Specific hazards vary from workplace to workplace. Other issues that might need consideration are space, storage of materials, ergonomic issues (risks for musculoskeletal injuries), tools, temperature, shift work, and so on.
Hazards for loading docks include making heavy or repeated lifts, working with dock, levelers and dock plates, as well as working near trailers that may tip over or separate from the dock. Other possible hazards include: strapping, poor maintenance of rubber wheels, improper shrink wrapping and assembly of loads, congested docks, poor weather conditions, chemical exposure or leaking chemicals
- Keep dock approaches free from potholes and deteriorating pavement.
- Keep dock bumpers in good condition.
- Maintain trailer-restraint systems to manufacturer specifications, and ensure that accompanying lighting functions properly.
- Use trailer-wheel chocks to block trailers and prevent movement during loading and unloading operations.
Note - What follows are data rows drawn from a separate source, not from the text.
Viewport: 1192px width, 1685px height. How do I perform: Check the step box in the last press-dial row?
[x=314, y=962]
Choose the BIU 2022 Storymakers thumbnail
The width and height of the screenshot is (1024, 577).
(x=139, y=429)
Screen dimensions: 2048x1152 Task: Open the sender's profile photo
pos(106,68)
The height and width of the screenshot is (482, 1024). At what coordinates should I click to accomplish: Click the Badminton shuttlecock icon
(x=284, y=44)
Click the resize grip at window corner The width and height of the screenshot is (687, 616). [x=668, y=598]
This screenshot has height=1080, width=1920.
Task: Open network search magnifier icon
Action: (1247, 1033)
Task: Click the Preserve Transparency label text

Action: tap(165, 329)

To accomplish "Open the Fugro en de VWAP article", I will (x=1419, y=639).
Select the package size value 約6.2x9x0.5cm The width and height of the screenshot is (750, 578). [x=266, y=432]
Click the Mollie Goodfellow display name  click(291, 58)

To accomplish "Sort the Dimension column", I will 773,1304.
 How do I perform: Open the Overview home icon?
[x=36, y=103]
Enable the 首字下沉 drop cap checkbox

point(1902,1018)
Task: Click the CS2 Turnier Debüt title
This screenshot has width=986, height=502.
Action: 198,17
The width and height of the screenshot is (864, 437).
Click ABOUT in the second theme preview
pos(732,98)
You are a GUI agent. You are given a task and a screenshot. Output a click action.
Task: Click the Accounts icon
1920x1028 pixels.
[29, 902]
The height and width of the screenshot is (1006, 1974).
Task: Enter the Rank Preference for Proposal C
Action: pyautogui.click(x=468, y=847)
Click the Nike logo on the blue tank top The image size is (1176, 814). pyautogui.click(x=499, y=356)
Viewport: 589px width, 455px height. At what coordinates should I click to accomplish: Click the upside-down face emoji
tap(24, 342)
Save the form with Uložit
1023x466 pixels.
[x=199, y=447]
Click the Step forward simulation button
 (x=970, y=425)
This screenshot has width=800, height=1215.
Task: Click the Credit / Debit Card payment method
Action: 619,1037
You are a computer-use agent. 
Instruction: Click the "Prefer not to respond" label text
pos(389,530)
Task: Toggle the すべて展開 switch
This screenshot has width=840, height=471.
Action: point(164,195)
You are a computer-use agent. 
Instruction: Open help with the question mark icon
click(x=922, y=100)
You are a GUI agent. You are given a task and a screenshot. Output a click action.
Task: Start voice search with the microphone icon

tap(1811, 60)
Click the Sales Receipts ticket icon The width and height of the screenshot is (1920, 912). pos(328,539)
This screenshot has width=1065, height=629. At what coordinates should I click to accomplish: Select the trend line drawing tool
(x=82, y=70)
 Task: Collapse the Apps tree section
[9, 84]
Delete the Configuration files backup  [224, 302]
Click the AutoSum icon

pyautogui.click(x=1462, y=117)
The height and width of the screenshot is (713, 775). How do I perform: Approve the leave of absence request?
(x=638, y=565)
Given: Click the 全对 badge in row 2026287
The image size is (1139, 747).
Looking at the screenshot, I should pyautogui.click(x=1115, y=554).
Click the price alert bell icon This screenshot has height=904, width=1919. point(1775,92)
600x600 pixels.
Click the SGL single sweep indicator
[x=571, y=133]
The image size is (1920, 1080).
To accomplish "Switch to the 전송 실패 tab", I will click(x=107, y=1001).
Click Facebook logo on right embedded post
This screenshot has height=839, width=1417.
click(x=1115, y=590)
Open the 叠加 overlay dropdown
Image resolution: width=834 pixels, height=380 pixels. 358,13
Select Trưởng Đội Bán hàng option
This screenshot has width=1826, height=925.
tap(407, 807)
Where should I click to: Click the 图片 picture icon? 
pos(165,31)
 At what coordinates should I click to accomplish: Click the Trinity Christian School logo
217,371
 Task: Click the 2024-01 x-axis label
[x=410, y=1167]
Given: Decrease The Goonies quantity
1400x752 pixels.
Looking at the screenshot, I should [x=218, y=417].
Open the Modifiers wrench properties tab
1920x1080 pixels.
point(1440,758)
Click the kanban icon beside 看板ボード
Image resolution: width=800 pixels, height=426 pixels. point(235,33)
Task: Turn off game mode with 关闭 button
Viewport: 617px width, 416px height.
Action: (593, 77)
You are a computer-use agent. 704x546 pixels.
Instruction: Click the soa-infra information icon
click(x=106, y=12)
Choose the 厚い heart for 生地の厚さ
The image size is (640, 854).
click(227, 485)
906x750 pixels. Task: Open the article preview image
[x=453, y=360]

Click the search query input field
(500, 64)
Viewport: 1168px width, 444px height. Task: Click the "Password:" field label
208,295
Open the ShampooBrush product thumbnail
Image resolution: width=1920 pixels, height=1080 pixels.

Provide two trailer-wheel chocks for each trailer, and chain the chocks to the building.
- Use warning signs or warning lights to indicate moving vehicles.
- Warn dockworkers to never walk or stand behind a backing trailer.
- Keep dock levelers and dock plates in good working condition. Make sure their capacity is adequate based on typical load weights, lift truck speeds, ramp inclines, and use frequency.
- Require visitors to wear high-visibility clothing (such as vests) and appropriate personal protective equipment (such as eye protection).
- Prohibit the use of headphones, cellphones, radios, and other devices that cause distraction and impair the ability to hear warnings and alarms.
- Permit only authorized personnel or visitors to enter the building.
- Train, evaluate, and certify all drivers in the safe operation of industrial trucks.
- Inspect each truck before use for conditions that would make it unsafe to operate.
- See that operators follow safe procedures for picking up, putting down, and stacking loads.
- Confirm that operators drive safely. For example, they should always obey speed limits, look both ways prior to backing up, and drive slowly in congested areas or those with slippery surfaces.
- Provide truck drivers with a place away from the loading dock to wait while their trailers are being loaded or unloaded.
- Make sure truck engines are turned off during loading and unloading operations.
- Verify that a lockbox or key control system is always used to prevent unauthorized use of vehicles.
- Provide adequate trailer lighting for the tasks being performed.
- Require employees to inspect trailer floors for damage or debris before entering with lift trucks.
- Periodically check carbon monoxide levels to evaluate dockworker exposure.